The Center for Creative Industries "Fabrika" presents the exhibition "Bauman patterns". It was implemented within the framework of the "Factory Workshops" program and continues the study of the "Enter and Allow" group dedicated to the Bauman district in 2022-2023.
The exhibition will feature textile objects, a sculptural installation and a shadow theater — as the results of collective efforts to comprehend what is happening in the district and the world using artistic means.
In its conception, the project turned to what metaphorically can be called the "fabric of the district", or, analytically, the "chain of production and consumption" of clothing. The Bauman district was supposed to be considered as a place where local and global, national Russian and foreign Western, modernist and traditionalist, Soviet and post-Soviet manifest themselves.

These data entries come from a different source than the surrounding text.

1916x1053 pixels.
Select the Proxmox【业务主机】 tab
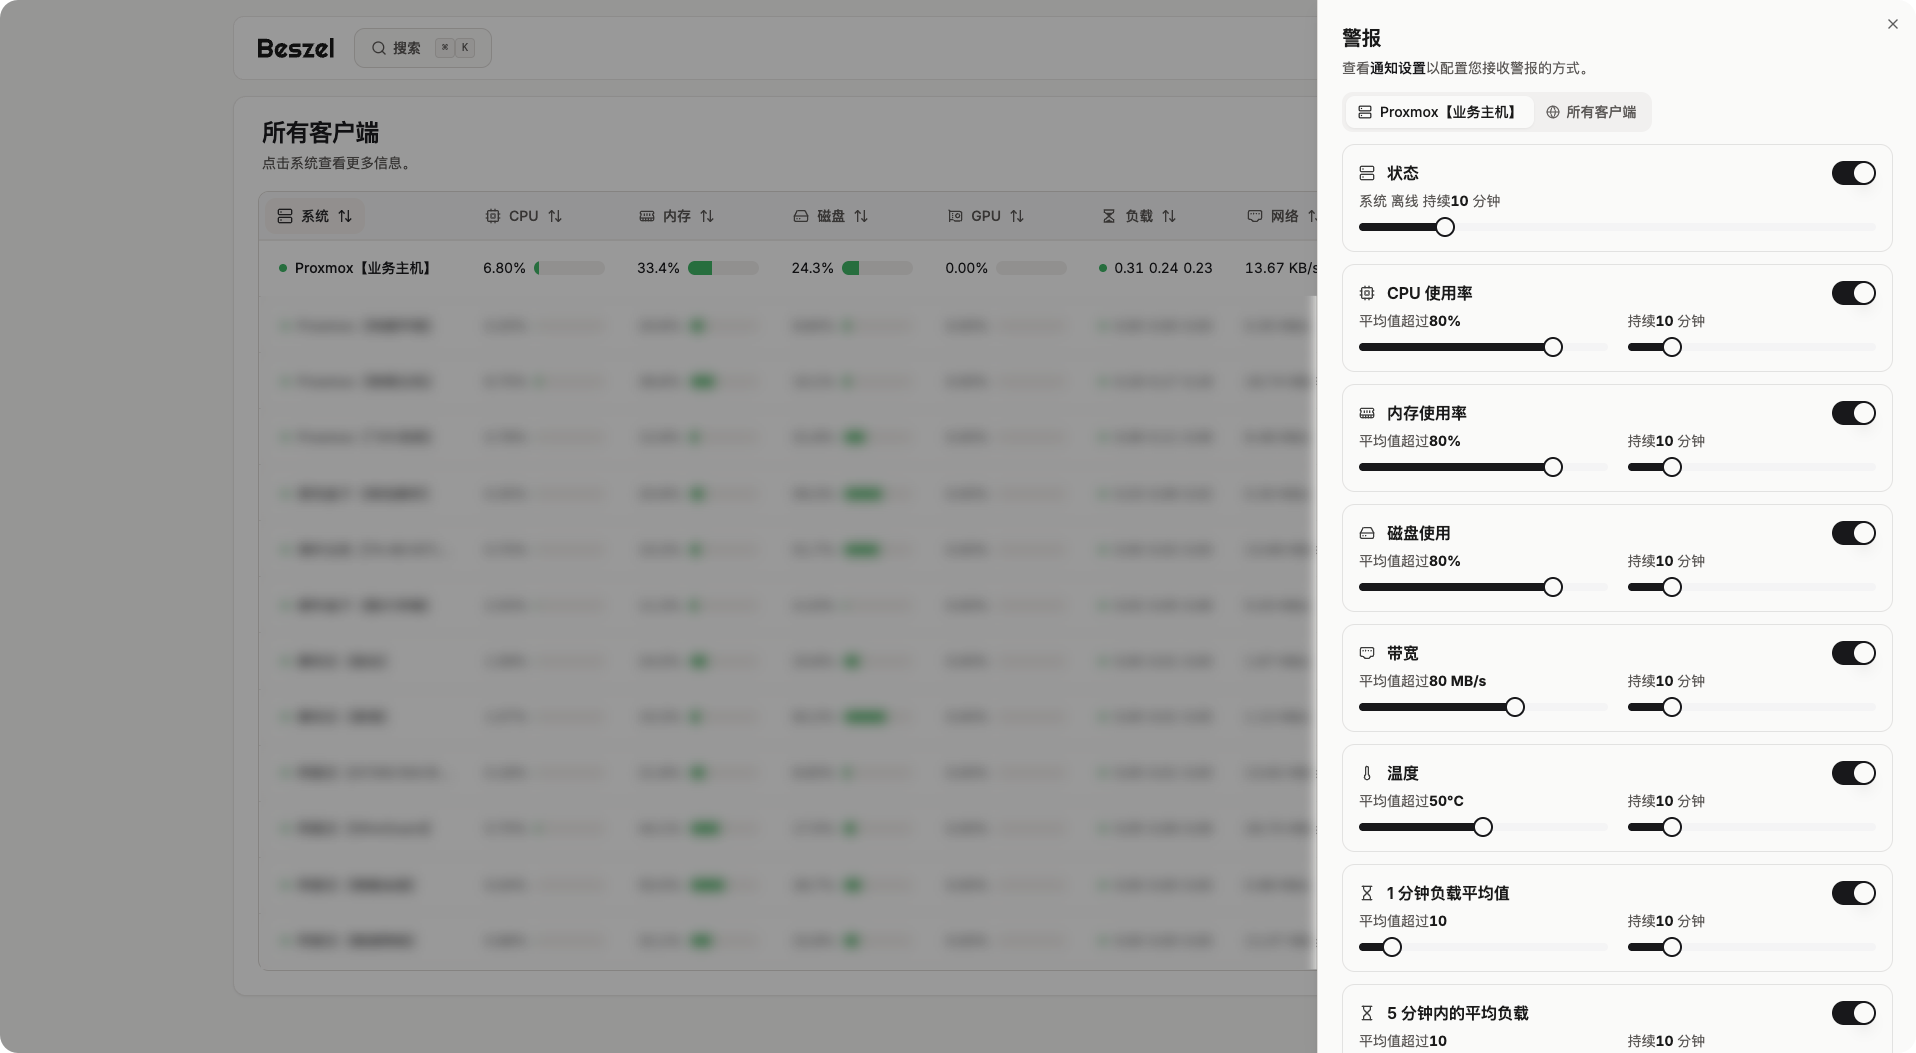pyautogui.click(x=1439, y=112)
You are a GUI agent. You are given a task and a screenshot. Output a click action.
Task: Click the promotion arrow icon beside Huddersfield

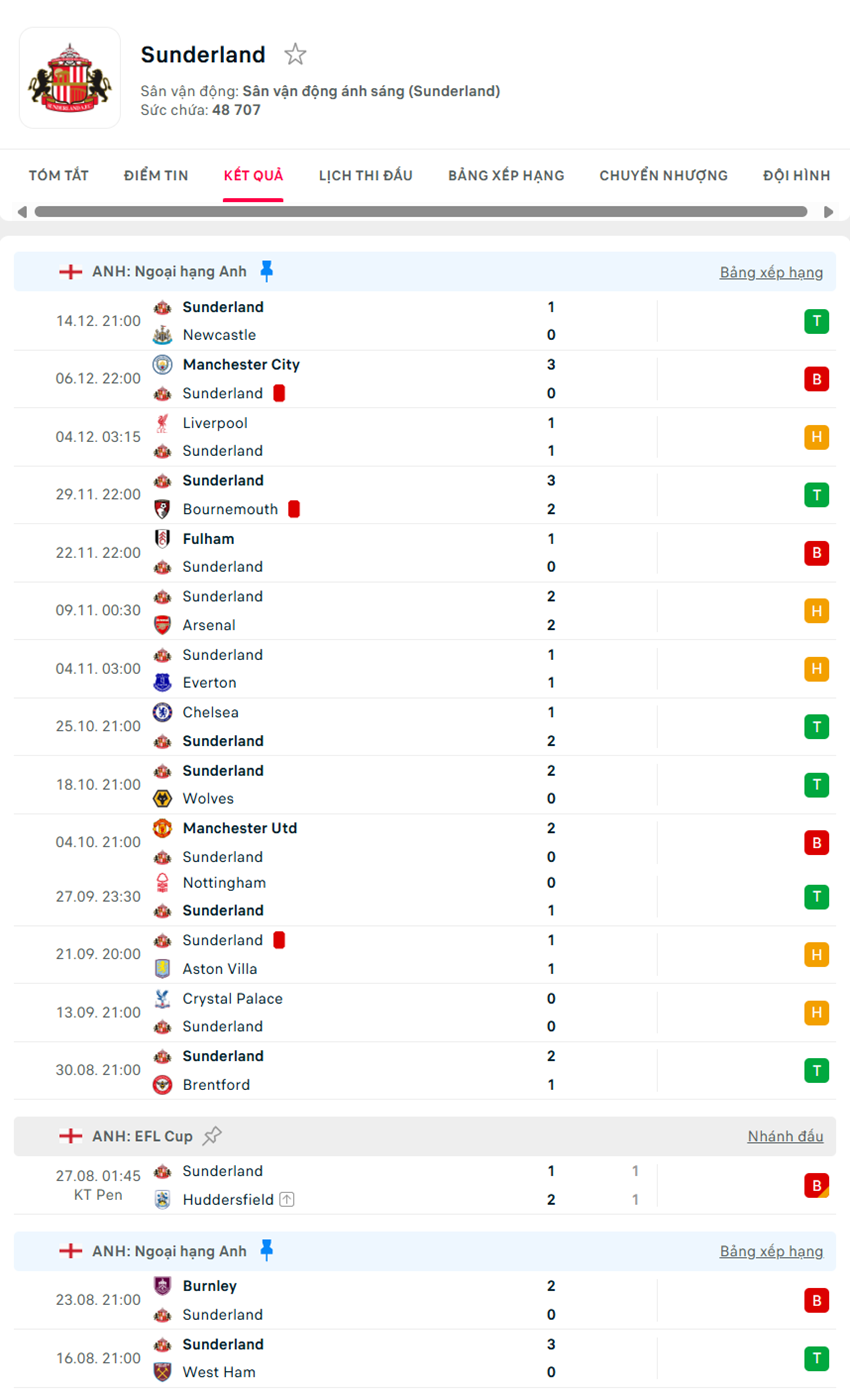pyautogui.click(x=286, y=1199)
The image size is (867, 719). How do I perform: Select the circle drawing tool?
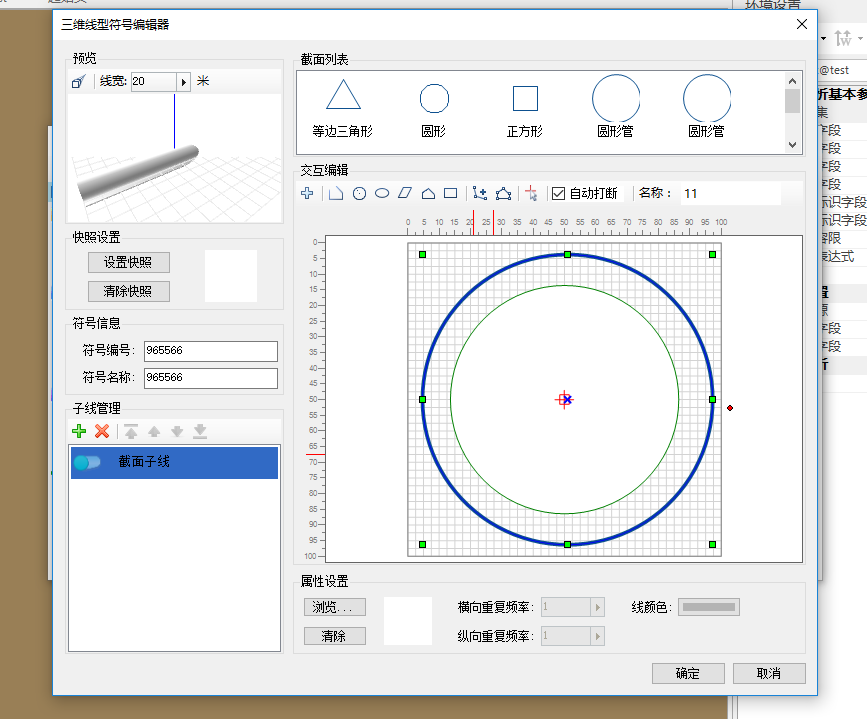click(x=359, y=193)
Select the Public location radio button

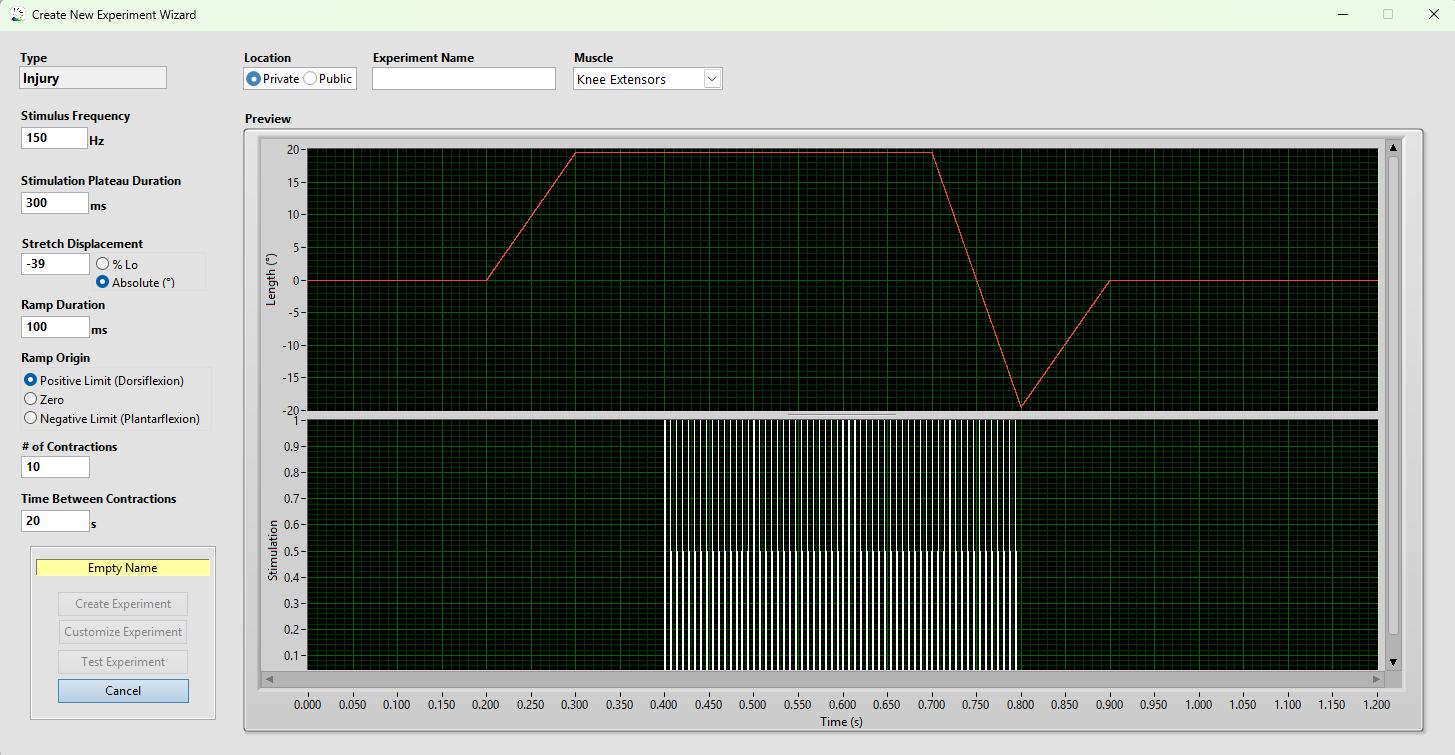tap(310, 79)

The events of 2022 changed everything. From a personal project to a collective one, it was decided to abandon sociological interviews and open workshops, direct appeals to socio-political events were replaced by indirect ones, the name was changed, and finally, the project was on the verge of closure several times.
The exhibition "Bauman Patterns" shows a new, complex, interesting and dangerous (at times) area, which is created from maps, children's games, shadow theater, needlework, joint walks.
The fantastic area is now inhabited by many characters – historical, literary, imaginary. On the same textile plane, different heroines and villains, victims and executioners, beauties and monsters from different historical eras and styles coexist, make friends, love, enmity, fight.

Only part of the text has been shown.